How to prepare for a successful ileostomy reversal and defecating proctogram?

This topic is about preparing for an ileostomy reversal, specifically focusing on strengthening rectal muscles to pass a defecating proctogram, which is a crucial step in the process. Here are some helpful insights and advice for anyone in a similar situation:

- The person is 48 years old and very motivated to have their ileostomy reversed. Their surgeon has outlined three main criteria for the reversal: stopping all pain medication, resuming adequate oral intake, and passing the defecating proctogram.

- Before the surgery, the bowel was twisted in a 360-degree knot, which has now been removed. The surgeon believes that stool should move more freely once healing is complete.

- The person plans to ask their healthcare provider about specific exercises or therapies to improve rectal muscle tone.

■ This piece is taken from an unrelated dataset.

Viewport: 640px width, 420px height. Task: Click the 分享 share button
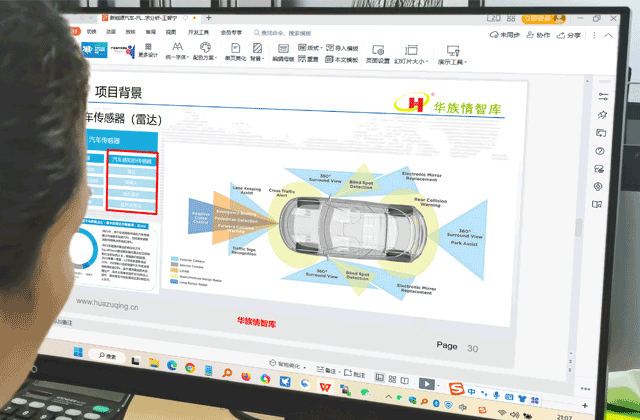click(568, 36)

Advice and insights from others include:

1. Importance of Expert Evaluation:
- It's crucial to consult with top colorectal centers and specialists who have the right equipment, like a non-latex anorectal manometry machine.
- Proper pre-testing can help prevent failed reversals and complications such as incontinence or the need for a re-stoma.

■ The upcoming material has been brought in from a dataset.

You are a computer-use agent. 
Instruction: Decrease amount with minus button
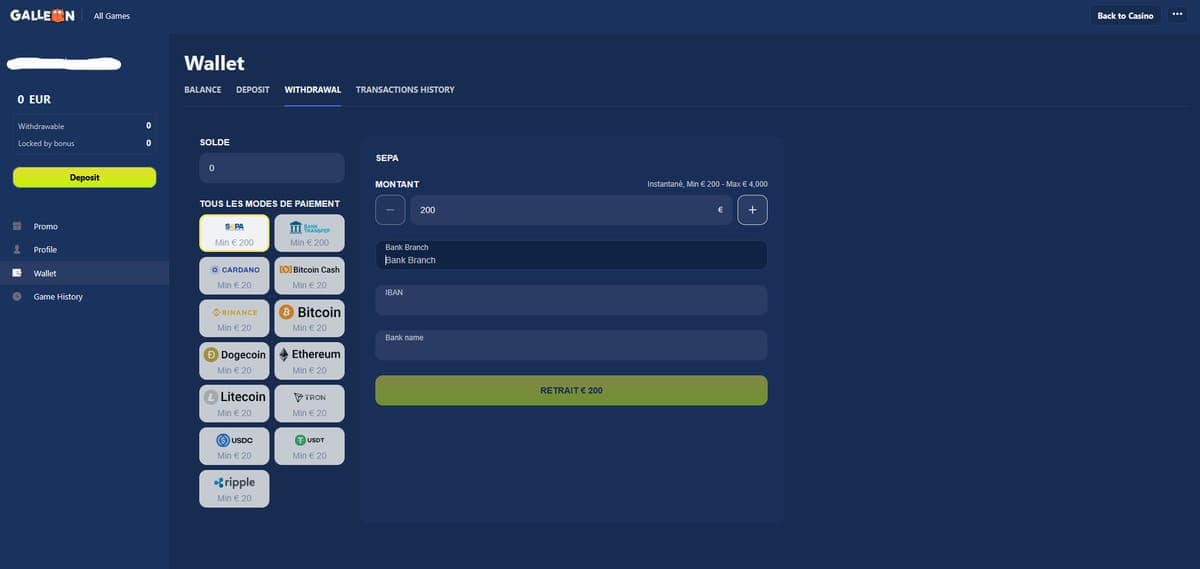(390, 210)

2. Pelvic-floor and Rectal Muscle Conditioning:
- Pelvic-floor exercises, similar to Kegels, and biofeedback therapy are standard practices. These should be guided by a qualified physical therapist, especially if there are other conditions like a parastomal hernia or kidney disease.
- Some hospitals offer biofeedback programs that have helped others strengthen their rectal muscles.
- Engaging in Pilates and core-strengthening classes three or more times a week can help rebuild inner abdominal and pelvic support. It may take at least six months of consistent effort to see noticeable improvements.

3. Time Since Original Surgery Affects Outcomes:
- Those who had a reversal within one year of their original surgery reported easier adaptation. In contrast, those with a stoma for several years found it more challenging to regain bowel control and often experienced irritable bowel symptoms.

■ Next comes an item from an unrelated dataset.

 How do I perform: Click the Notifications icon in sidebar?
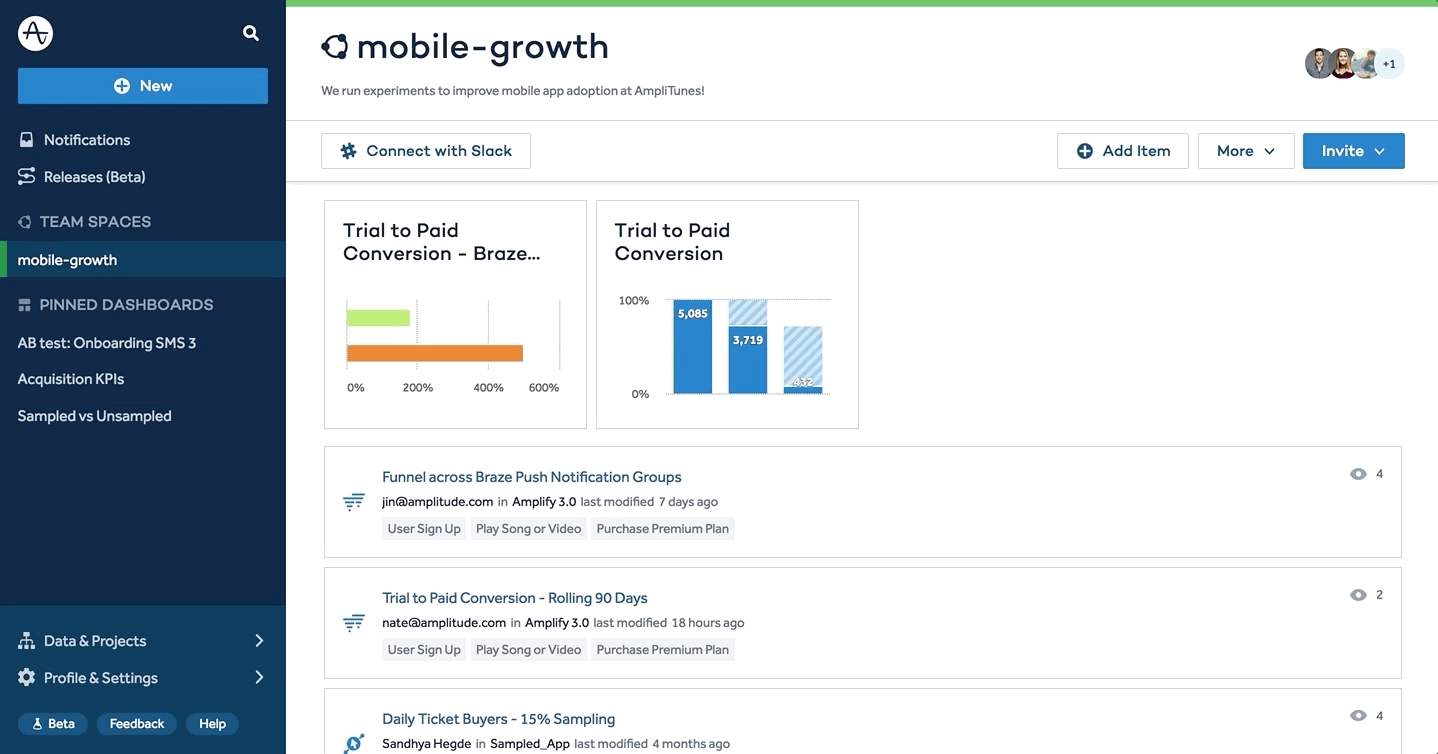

4. Potential Risks and Alternate Paths:
- Failing the proctogram, such as evacuating only a small percentage of contrast, might rule out reversal, especially if ongoing therapy is unaffordable or not medically advisable.
- Some people have had to recreate an ileostomy after an initial reversal, highlighting the importance of thorough pre-operative screening.
- Some patients choose to keep a permanent ostomy to avoid the risks of repeat surgery, infection, or a decline in quality of life.

5. Practical Preparation Tips:
- Start supervised pelvic-floor therapy as early as possible.
- Strengthen overall core muscles with safe exercises like Pilates or low-impact gym work, while avoiding movements that could strain a hernia.
- Keep realistic expectations, as muscle re-education is a slow process that requires patience and consistency.

6. Consider Personal Factors:
- Take into account age, overall health, the course of the disease, and the ability to travel for therapy when deciding whether to pursue a reversal.